As Anthony Colfelt describes so well in his article “Bringing User Centered Design to the Agile Environment,” the starting point for an agile sprint is defining the requirements for the sprint. A great way of doing this is to integrate a UCD approach, whereby you iterate through cycles of user research, ideation, prototyping, and various forms of usability testing until you have a good design concept. Prototyping is an ideal means of defining the requirements for an agile sprint, during which the development team transforms the prototype into working code. Of course, adjustments to the design often take place during the sprint. In fact, that is a key characteristic of agile! These adjustments may take place through further prototyping activity or get implemented in functional code. However, the need to evolve the design further does not negate the value of beginning a sprint with a good prototype.
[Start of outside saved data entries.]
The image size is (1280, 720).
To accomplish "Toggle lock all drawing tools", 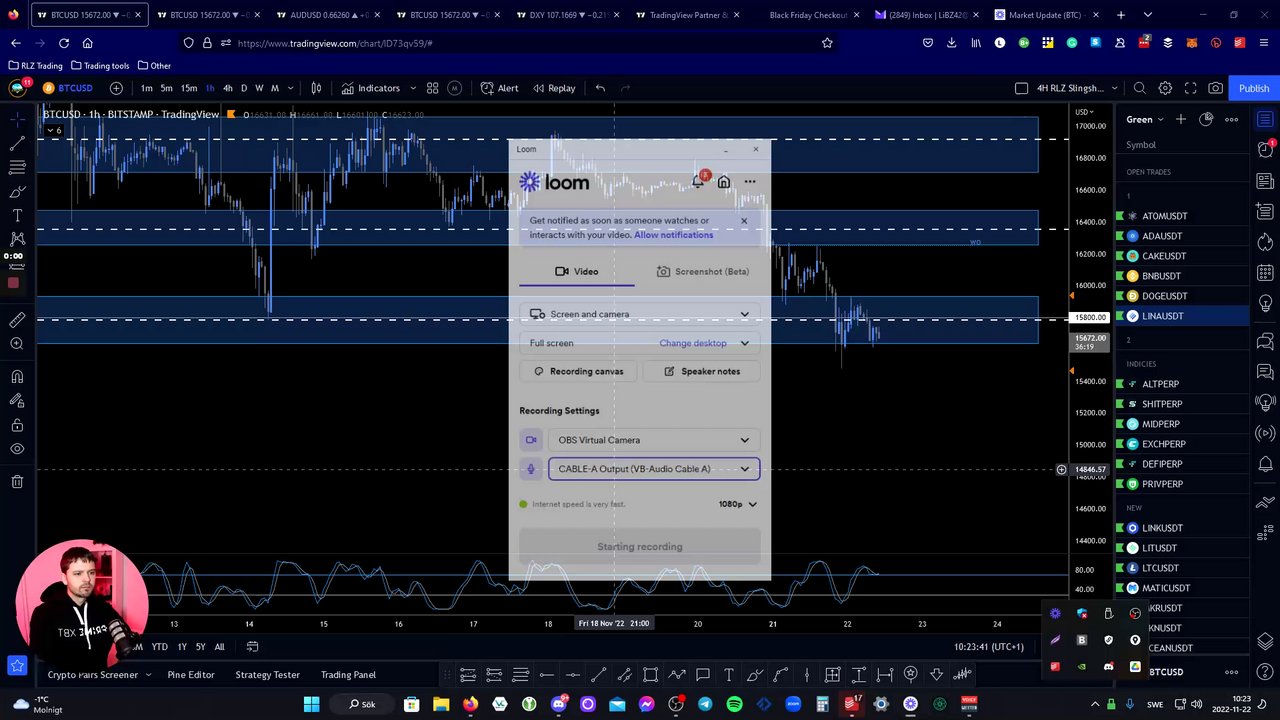I will [x=17, y=425].
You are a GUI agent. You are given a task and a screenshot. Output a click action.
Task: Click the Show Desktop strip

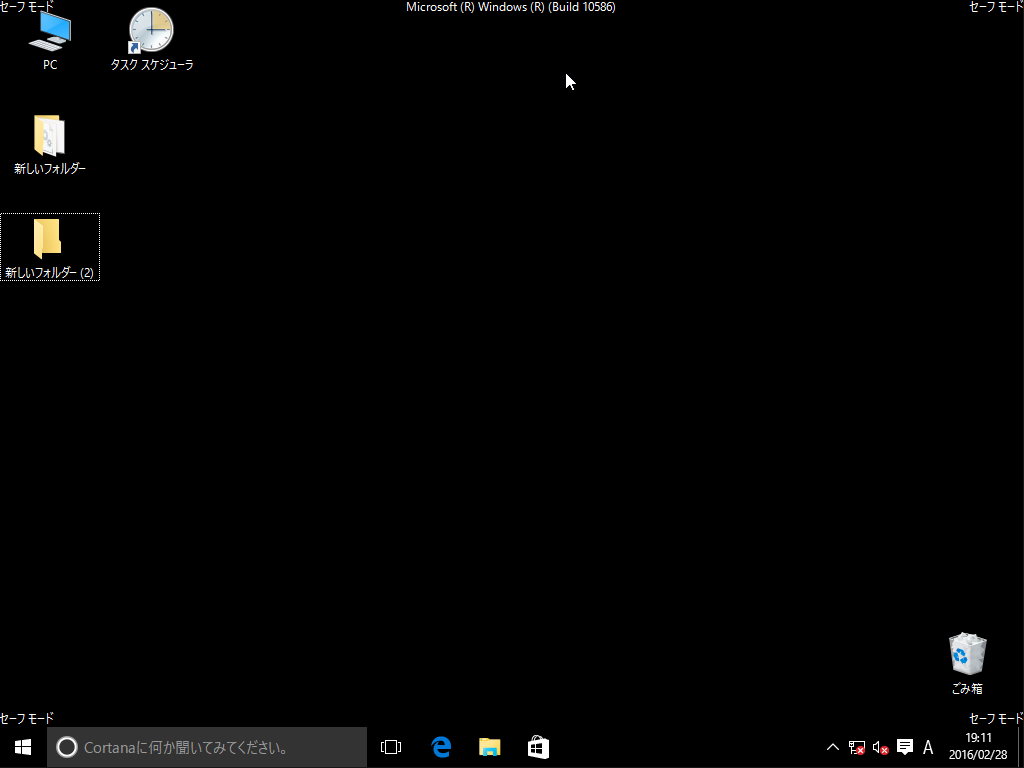coord(1020,747)
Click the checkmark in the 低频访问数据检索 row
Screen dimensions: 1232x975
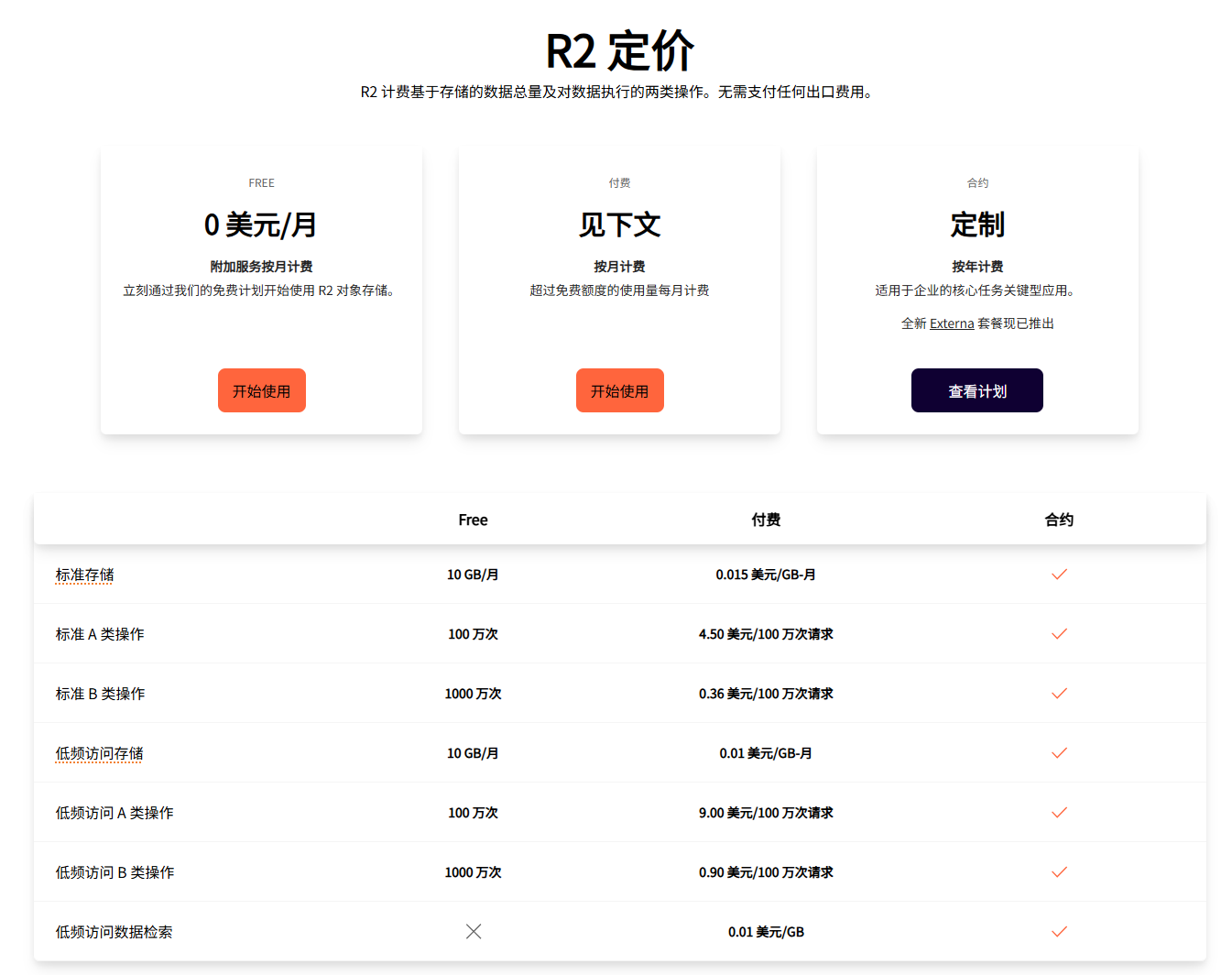pos(1059,932)
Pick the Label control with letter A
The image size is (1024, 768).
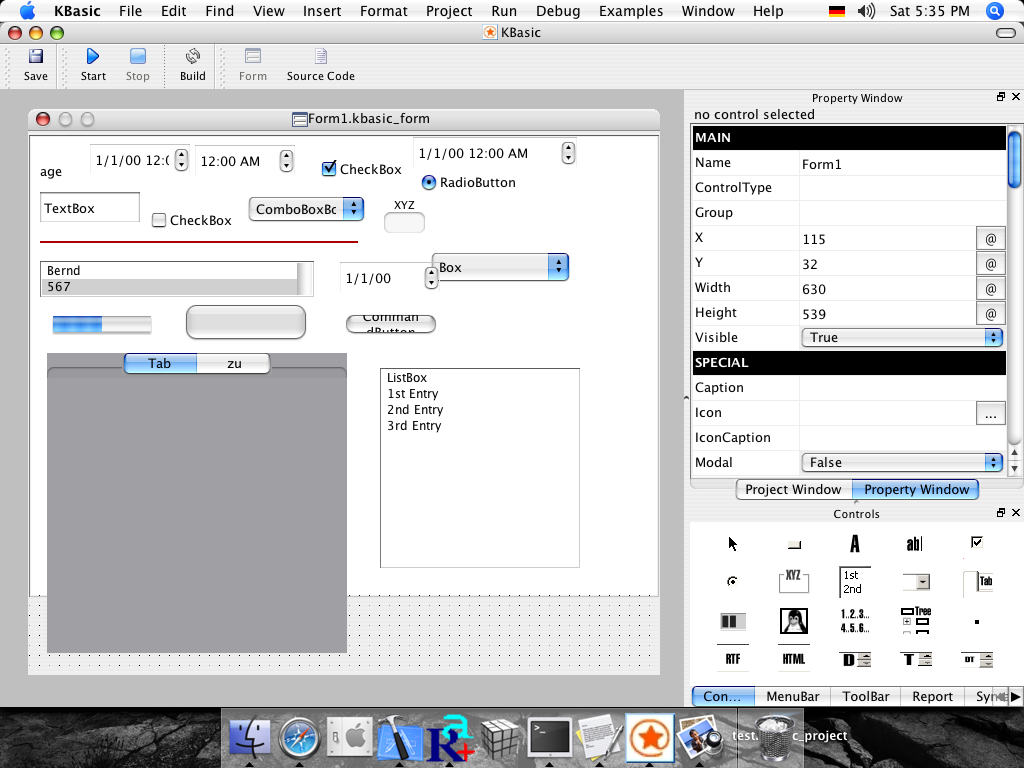pos(854,544)
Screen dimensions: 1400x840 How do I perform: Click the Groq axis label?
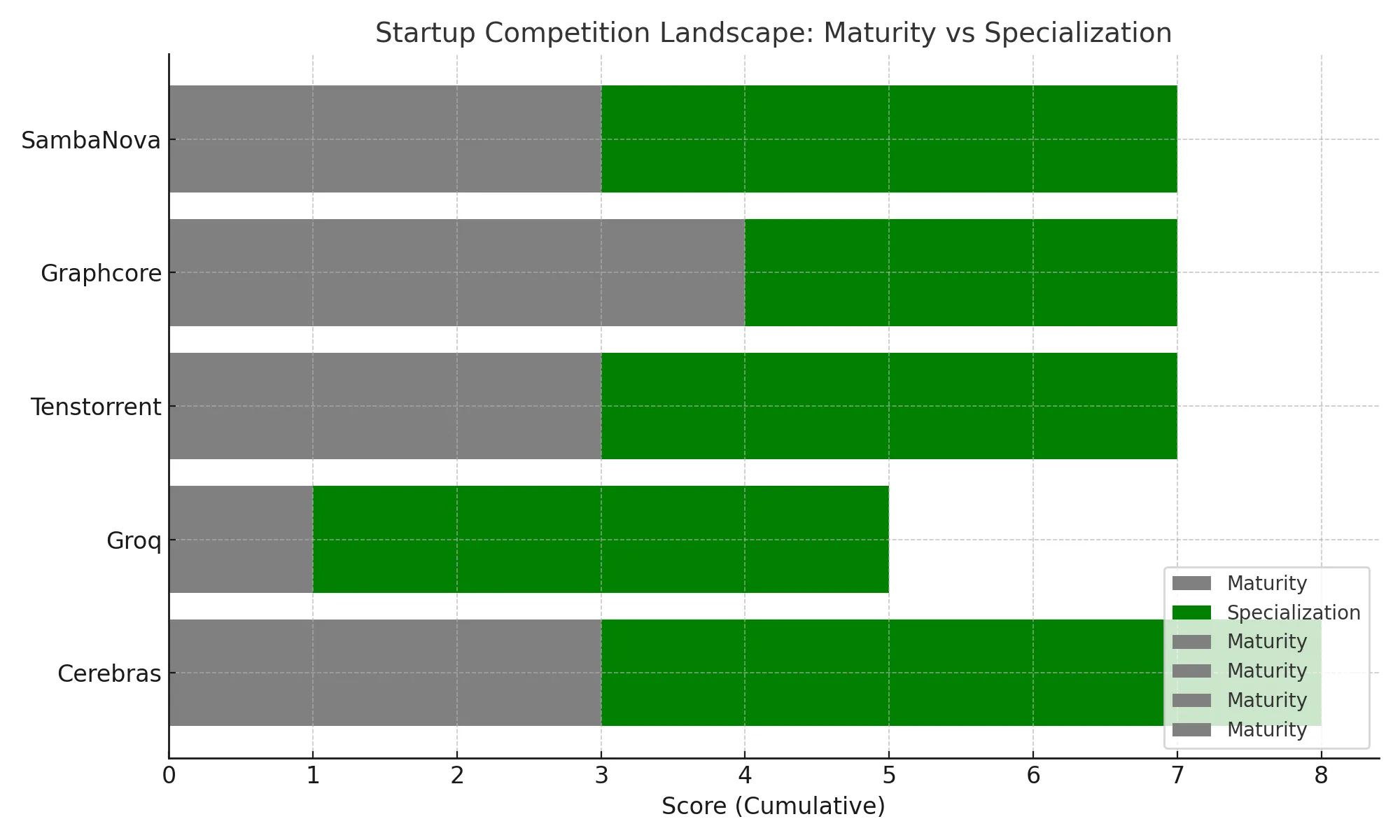tap(134, 540)
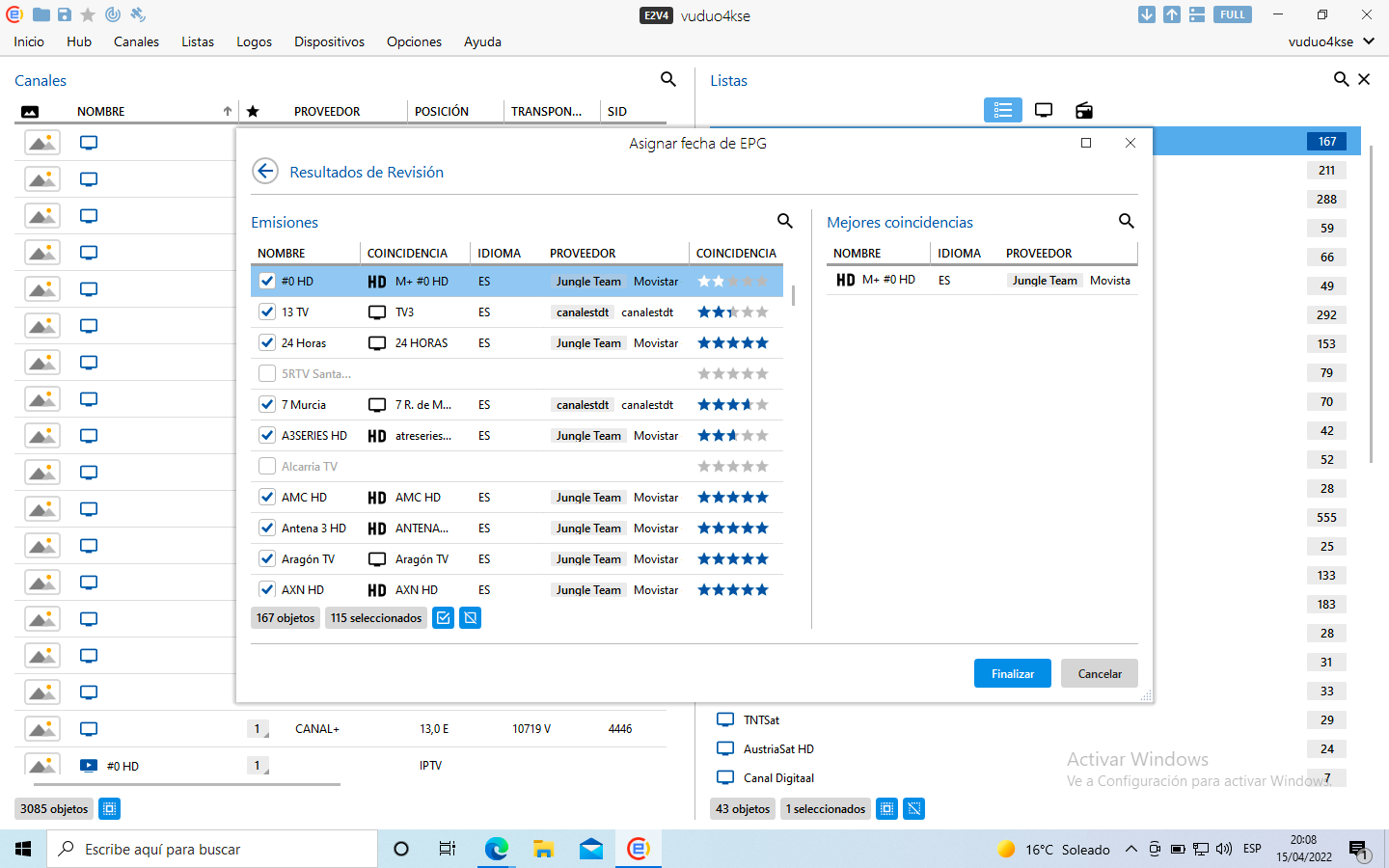This screenshot has height=868, width=1389.
Task: Sort channels by the NOMBRE column arrow
Action: pos(228,112)
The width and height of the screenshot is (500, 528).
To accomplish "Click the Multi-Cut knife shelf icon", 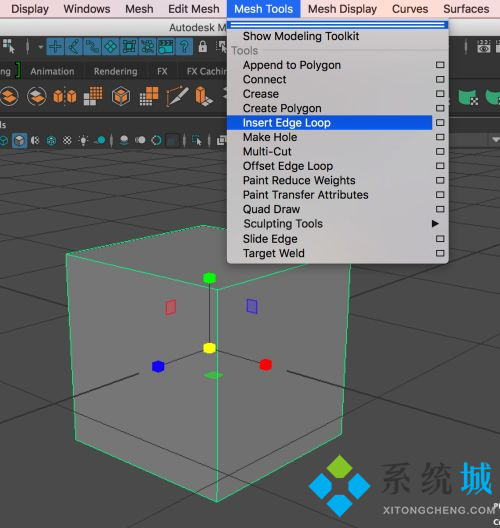I will (x=177, y=97).
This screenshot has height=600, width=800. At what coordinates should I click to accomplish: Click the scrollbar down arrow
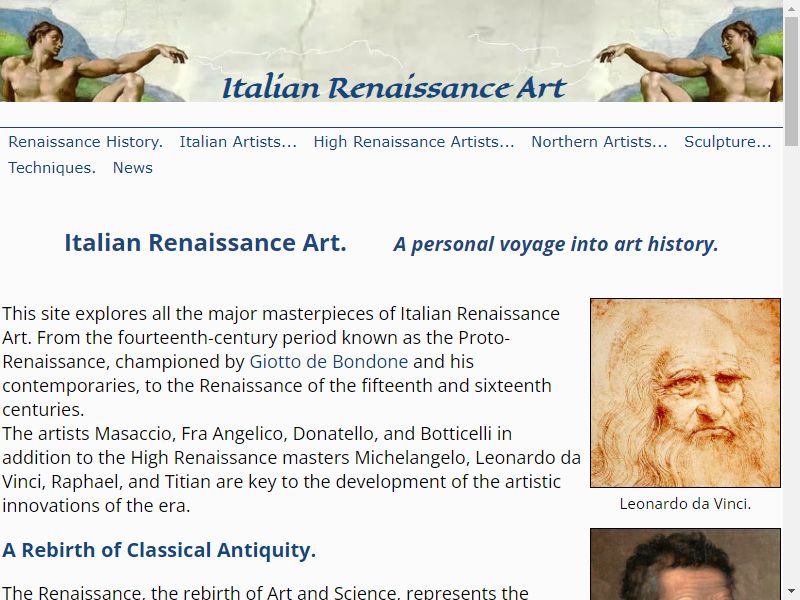click(x=791, y=592)
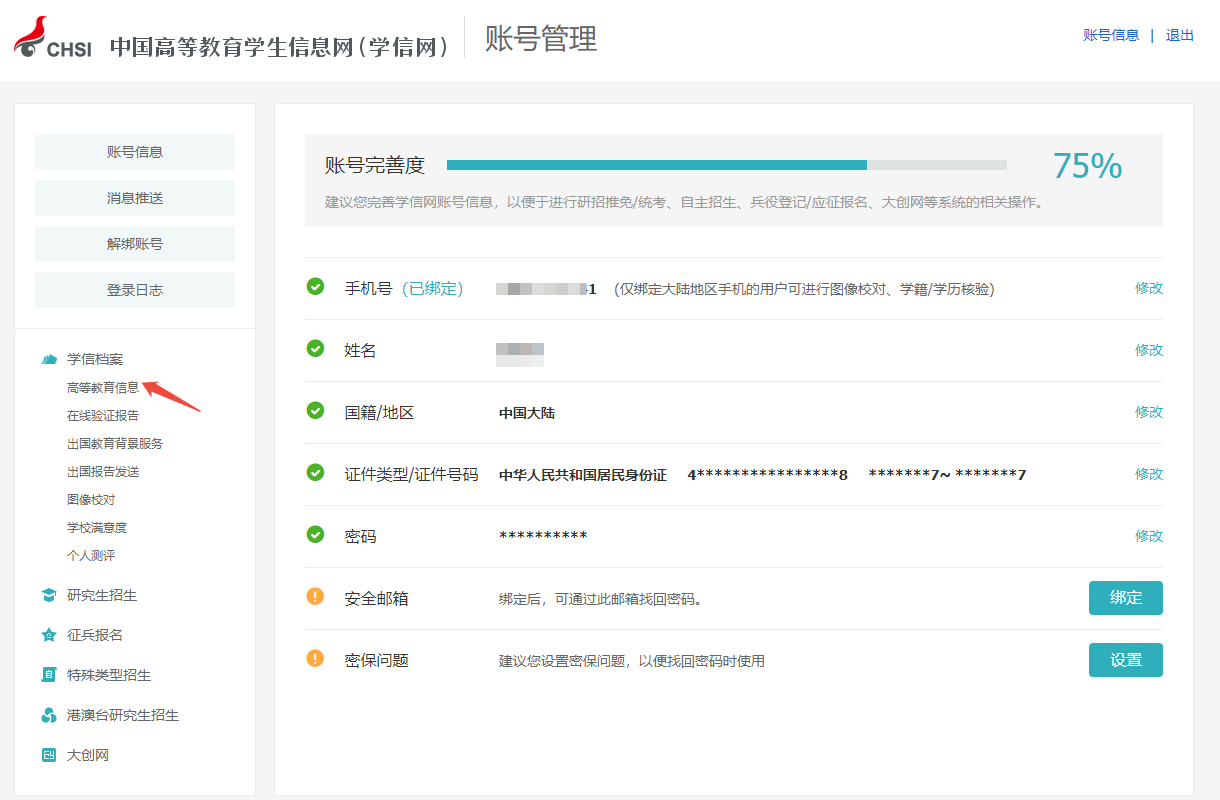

As Desiree Sy explains in her excellent paper “Adapting Usability Investigations for Agile User-Centered Design,” this approach of feeding a good prototype into each sprint means the UCD activity for a sprint must begin far in advance of that sprint—typically, at least three sprints ahead. Problems arise when a sprint’s prototypes don’t arrive on time, and the production line has to stop. This is when the project manager starts shouting—loudly! Those who have worked in agile UCD environments are all too familiar with this scenario. It’s not uncommon to hear the heads of UX teams working in agile UCD environments across the world screaming, “Everyone’s saying we’re the blockers—again!”
Avoiding these screams is simply a matter of delivering the prototypes on time for each sprint. In turn, this means you must have efficient UCD practices—in particular, efficient prototyping practices.
Sadly, many organizations that move to an agile UCD approach find to their cost that they don’t have efficient prototyping practices. In fact, they have very inefficient prototyping practices. In my experience, this inefficiency results primarily from four key problems with the prototyping activity:
- a lack of paper prototyping
- problems with prototyping tools
- problems with prototype specifications
- problems managing the prototyping activity
A Lack of Paper Prototyping
Many UX teams proceed from paper prototyping to using prototyping software too soon in their UCD process—or bypass paper prototyping completely and go directly to using software tools. They assume that using software must be faster than using pen and paper—right?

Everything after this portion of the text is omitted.